Some people with moderate to severe sleep apnea may need surgery to reduce, eliminate, or reposition tissue in and around the throat. The goal is to treat the areas that collapse and block the airway during sleep, such as:5-7

  • Soft palate and uvula
  • Tonsils and adenoids
  • Tongue

Most people try a positive airway pressure machine (CPAP, BPAP, or APAP) or mouth appliance for at least 3 months before surgery is considered.7

Surgery to change bone structure

Less often, a person may need complex facial surgery to adjust bones in the jaw, nose, or other parts of the face.5

Studies show that surgery that removes extra tissue or changes facial bone structure often improves, but may not eliminate sleep apnea. Also, not everyone is well enough to withstand surgery.7

Weight loss surgery for sleep apnea

Weight loss surgery may be an option for people with obesity and moderate to severe sleep apnea.5-7

Hypoglossal nerve stimulation

There is a nerve stimulation device that may work for certain people with moderate to severe OSA. It is called a hypoglossal nerve stimulation device and is sold under the brand name Inspire. The device has a remote control, so it can be turned on before going to sleep and turned off in the morning.

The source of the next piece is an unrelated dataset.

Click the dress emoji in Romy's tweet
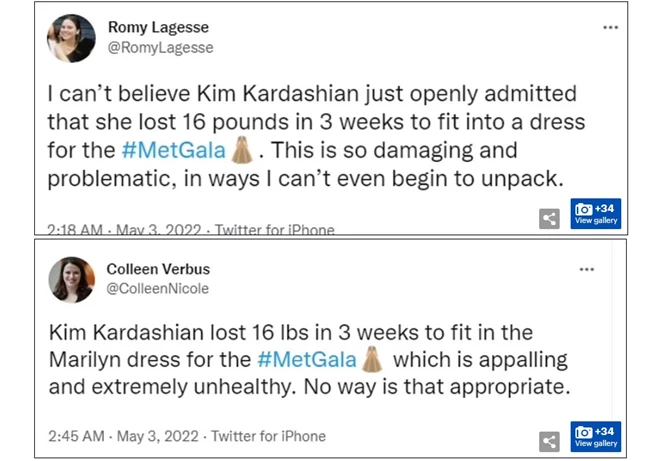Viewport: 650px width, 461px height. pyautogui.click(x=240, y=152)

Inspire is placed under the skin of the neck and chest through 2 small incisions. Inspire synchs with your breathing at night and stimulates a motor nerve to nudge your tongue forward while you sleep. This keeps your airway open so you can breathe normally and peacefully. To qualify for Inspire, you must:5,7

  • Have struggled with CPAP or been unable to get consistent benefits from it
  • Be 18 years or older
  • Have a body mass index (BMI) below 32 (this varies by payor and can go up to 40)
  • Be diagnosed with moderate to severe obstructive sleep apnea with an apnea-hypopnea index (AHI) between 15 and 100
  • Children with Down syndrome 13 or older with severe OSA (AHI 10-50) who have already had their tonsils and adenoids removed

Before any surgery for sleep apnea is considered, your doctor will want to conduct a complete review of your medical history and current overall health. Surgery is usually a treatment of last resort, so lifestyle changes and CPAP machines will be tried first.

Treatment results and side effects can vary from person to person. This treatment information is not meant to replace professional medical advice. Talk to your doctor about what to expect before starting and while taking any treatment.